[Start SOURCE EXTRACT]

Posted in Personal life

Far from Retiring (Nor Am I Shy)

A post-birthday post about my busy life and why I’m not retiring any time soon, despite reaching 55

Birthday card showing pic of crowd with caption "Debs didn't expect so many of her Facebook friends to show up for her birthday party"
Birthday card

Last weekend I reached a particular milestone birthday that in the heady days of my twenties, I had speculated might be my retirement age. 

In those days, I worked as a journalist on a trade press magazine in the telecommunications sector, called (no surprises here) Telecommunications. I was based in central London, in a mews building round the corner from Buckingham Palace and Victoria Station. This wasn’t quite as idyllic as it sounds, because our office had virtually no windows, thick walls and a heavy outer door, which made it feel like a nuclear bunker.

[End SOURCE EXTRACT]

» STATED GOAL: Write out the stretch of the birthday post from "Last weekend I" through "a nuclear bunker.", word for word.

[Start RECORDS SUPPLIED]

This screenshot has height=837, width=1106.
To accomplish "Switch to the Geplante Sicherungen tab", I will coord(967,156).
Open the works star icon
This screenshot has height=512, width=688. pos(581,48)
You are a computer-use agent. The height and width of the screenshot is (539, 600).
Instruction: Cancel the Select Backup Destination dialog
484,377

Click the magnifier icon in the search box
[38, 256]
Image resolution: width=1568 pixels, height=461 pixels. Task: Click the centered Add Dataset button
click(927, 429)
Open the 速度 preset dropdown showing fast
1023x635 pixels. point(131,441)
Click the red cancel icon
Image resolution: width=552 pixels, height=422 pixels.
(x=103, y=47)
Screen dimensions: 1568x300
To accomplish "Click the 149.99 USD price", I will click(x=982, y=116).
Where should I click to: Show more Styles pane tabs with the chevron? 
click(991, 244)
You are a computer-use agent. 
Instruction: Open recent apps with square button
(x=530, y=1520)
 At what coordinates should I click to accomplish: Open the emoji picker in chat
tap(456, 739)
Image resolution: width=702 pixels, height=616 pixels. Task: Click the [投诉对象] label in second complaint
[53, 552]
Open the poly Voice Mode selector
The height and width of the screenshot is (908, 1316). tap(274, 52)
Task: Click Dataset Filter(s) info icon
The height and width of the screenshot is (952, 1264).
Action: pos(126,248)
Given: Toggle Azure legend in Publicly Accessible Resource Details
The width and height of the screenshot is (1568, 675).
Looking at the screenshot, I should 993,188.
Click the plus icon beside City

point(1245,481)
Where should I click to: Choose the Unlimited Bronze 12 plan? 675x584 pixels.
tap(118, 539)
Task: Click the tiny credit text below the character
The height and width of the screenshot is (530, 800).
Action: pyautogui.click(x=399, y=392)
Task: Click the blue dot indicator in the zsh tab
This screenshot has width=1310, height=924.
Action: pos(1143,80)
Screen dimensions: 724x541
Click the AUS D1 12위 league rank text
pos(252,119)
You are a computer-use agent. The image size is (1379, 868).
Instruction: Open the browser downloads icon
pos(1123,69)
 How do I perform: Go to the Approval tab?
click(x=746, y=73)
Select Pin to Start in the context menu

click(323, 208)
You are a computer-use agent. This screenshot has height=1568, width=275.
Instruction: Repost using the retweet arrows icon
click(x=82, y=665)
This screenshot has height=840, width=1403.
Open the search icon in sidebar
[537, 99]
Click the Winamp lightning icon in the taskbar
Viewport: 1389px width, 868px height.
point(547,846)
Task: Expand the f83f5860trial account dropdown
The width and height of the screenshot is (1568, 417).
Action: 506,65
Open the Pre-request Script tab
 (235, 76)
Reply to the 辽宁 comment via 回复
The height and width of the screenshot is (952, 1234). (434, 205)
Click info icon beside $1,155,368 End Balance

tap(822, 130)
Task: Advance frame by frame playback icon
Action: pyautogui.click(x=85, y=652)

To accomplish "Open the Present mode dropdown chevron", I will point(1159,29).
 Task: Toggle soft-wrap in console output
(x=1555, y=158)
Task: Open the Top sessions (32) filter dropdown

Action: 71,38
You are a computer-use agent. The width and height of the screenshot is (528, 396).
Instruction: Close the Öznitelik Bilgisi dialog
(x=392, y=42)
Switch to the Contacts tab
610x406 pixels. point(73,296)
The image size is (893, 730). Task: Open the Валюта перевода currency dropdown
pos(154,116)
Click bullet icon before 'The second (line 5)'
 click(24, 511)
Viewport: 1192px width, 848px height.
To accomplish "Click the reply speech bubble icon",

[End RECORDS SUPPLIED]

» SOLUTION BELOW:
Last weekend I reached a particular milestone birthday that in the heady days of my twenties, I had speculated might be my retirement age. 

In those days, I worked as a journalist on a trade press magazine in the telecommunications sector, called (no surprises here) Telecommunications. I was based in central London, in a mews building round the corner from Buckingham Palace and Victoria Station. This wasn’t quite as idyllic as it sounds, because our office had virtually no windows, thick walls and a heavy outer door, which made it feel like a nuclear bunker.